:: WHAT NEEDS TO BE DONE ::
Look through the data below. Collect every line where the word "agent" occurs.

——————

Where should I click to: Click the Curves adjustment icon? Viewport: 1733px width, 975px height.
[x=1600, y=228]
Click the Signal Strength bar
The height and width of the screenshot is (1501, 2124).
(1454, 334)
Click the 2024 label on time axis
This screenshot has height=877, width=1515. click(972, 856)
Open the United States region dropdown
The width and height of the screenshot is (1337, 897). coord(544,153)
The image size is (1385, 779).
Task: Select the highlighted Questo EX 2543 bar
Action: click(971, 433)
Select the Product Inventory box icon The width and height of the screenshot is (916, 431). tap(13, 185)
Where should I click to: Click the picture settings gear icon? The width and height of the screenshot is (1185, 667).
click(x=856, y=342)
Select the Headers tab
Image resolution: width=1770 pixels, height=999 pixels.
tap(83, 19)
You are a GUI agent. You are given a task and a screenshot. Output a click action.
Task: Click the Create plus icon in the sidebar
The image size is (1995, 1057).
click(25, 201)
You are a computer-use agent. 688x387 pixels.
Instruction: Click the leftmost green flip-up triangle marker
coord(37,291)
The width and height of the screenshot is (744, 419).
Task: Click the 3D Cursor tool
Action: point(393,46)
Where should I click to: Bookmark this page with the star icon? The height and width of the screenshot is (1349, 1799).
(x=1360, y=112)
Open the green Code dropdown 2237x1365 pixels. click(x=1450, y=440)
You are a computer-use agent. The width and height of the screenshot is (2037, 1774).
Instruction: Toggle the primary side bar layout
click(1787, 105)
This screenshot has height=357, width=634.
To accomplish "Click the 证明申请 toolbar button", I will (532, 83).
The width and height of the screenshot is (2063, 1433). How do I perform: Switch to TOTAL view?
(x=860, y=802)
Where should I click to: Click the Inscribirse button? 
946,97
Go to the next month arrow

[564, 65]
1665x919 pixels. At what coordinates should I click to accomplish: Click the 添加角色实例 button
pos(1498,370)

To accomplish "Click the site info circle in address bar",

——————

:: PROBLEM SOLUTION ::
You are a GUI agent. You are given a task and a screenshot. Output a click action.
You are a computer-use agent. 688x387 pixels.
You are a computer-use agent. The width and height of the screenshot is (2037, 1774).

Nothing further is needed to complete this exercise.